:: Your task ::
Below are some entries. Repeat exactly the lines from the one with "The image size is (1152, 528)." through the one with "Task: Change Ashley", and only those.

:: Exercise data ::

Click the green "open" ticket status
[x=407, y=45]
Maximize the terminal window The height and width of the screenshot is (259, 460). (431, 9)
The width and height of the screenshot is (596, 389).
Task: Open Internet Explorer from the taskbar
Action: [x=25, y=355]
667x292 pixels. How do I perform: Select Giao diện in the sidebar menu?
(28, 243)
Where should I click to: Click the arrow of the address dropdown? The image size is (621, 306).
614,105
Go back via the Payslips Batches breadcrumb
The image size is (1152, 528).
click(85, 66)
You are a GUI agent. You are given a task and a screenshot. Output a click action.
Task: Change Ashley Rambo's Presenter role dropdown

---

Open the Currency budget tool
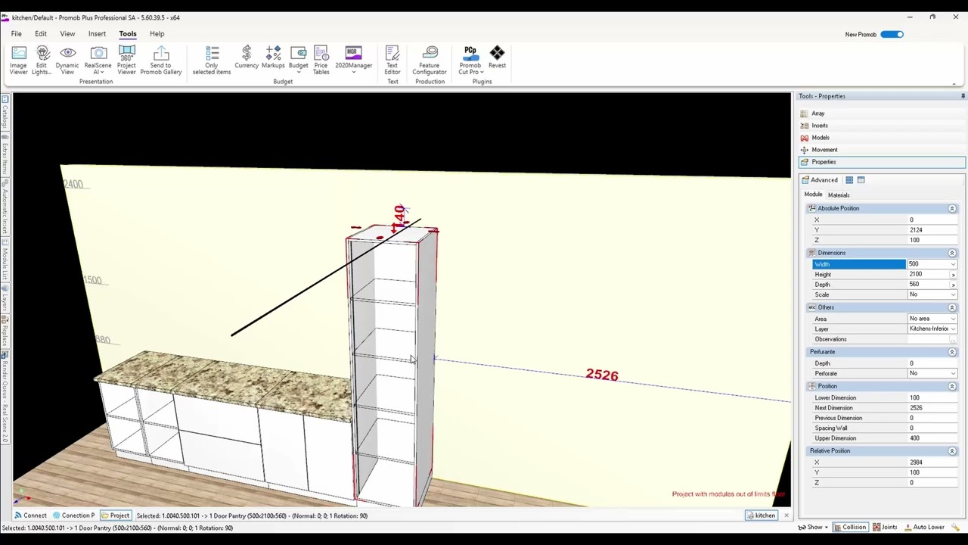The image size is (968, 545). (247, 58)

:: Response ::
The image size is (1152, 528).
click(85, 66)
You are a GUI agent. You are given a task and a screenshot. Output a click action.
Task: Change Ashley Rambo's Presenter role dropdown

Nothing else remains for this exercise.